**WORK INSTRUCTION**
What you write must be the lines from the one holding "You are a GUI" through the final line of the records below, reproduced exactly, minus the pictures.

**DATA RECORDS**
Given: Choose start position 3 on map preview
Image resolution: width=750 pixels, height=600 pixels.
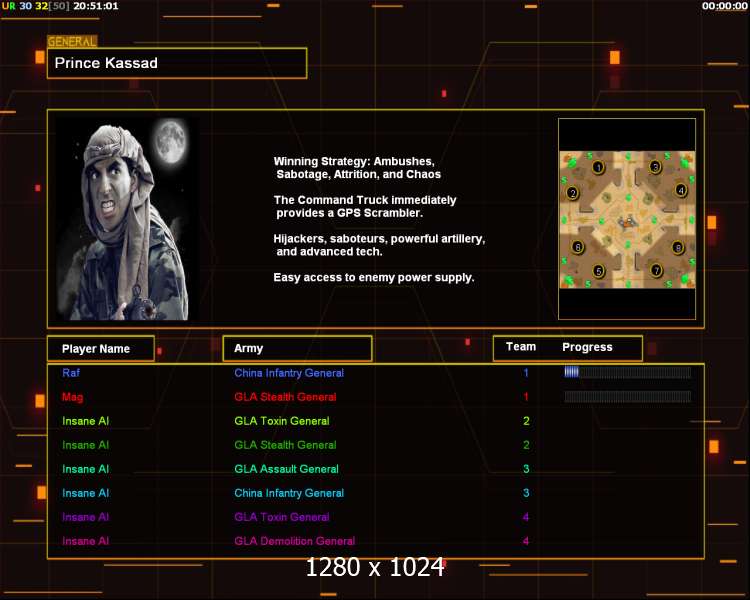Looking at the screenshot, I should [655, 167].
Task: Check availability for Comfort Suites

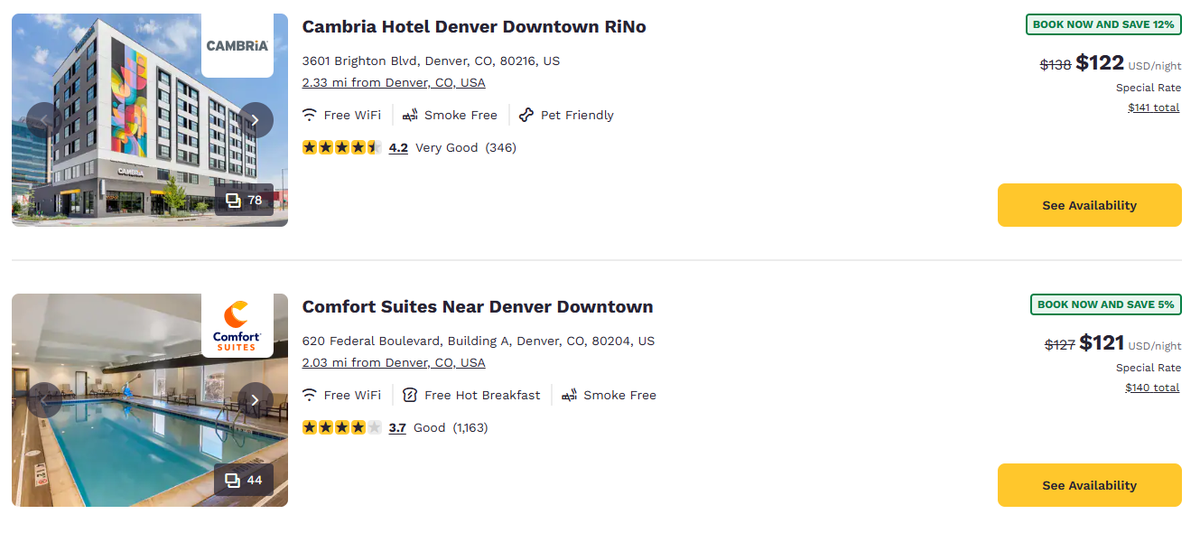Action: click(1089, 485)
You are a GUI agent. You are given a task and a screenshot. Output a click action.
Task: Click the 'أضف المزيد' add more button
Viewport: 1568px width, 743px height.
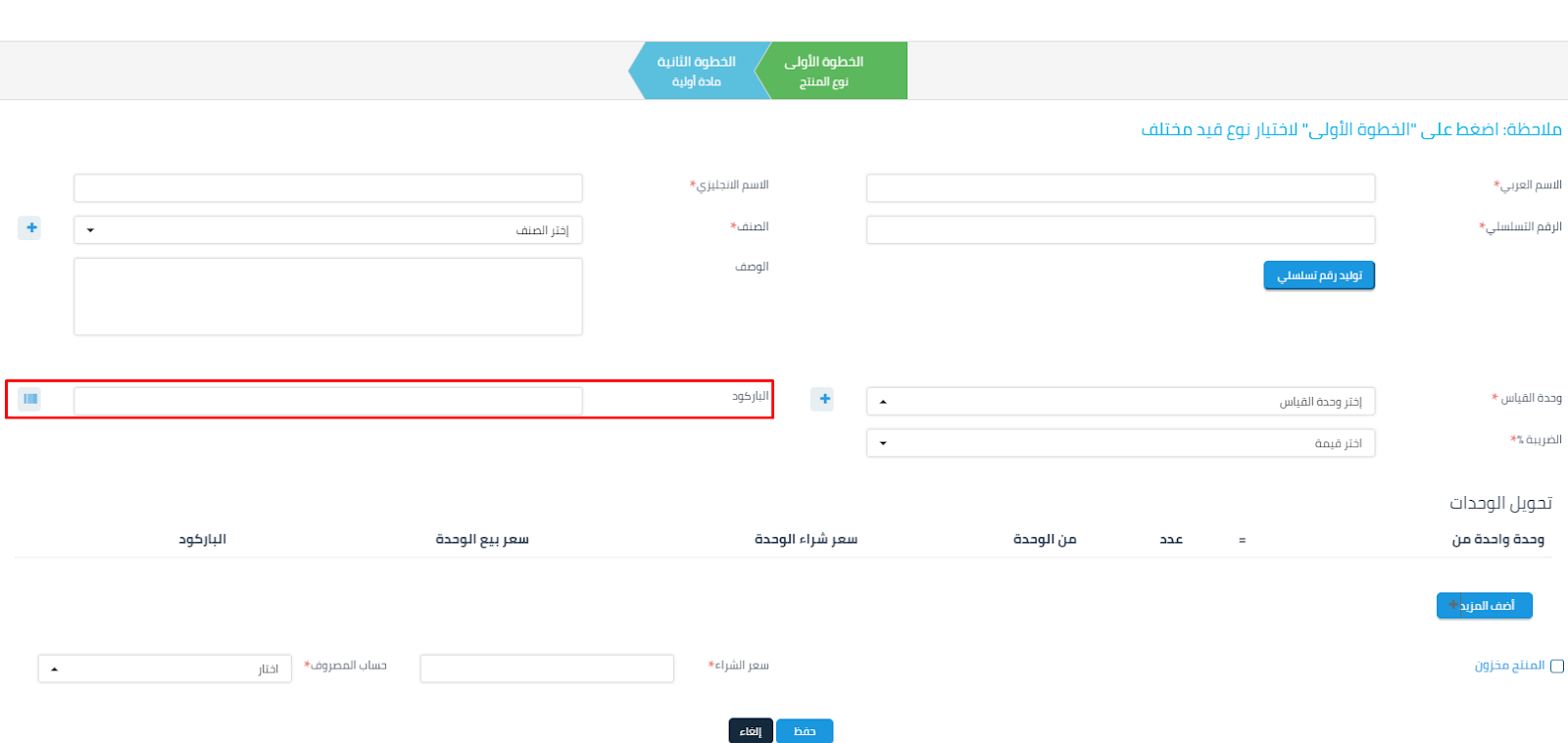[1484, 606]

**ANSWER TO THE EXERCISE**
You are a GUI agent. You are given a task and a screenshot. Output a click action.
Task: Click the 'أضف المزيد' add more button
Viewport: 1568px width, 743px height.
[1484, 606]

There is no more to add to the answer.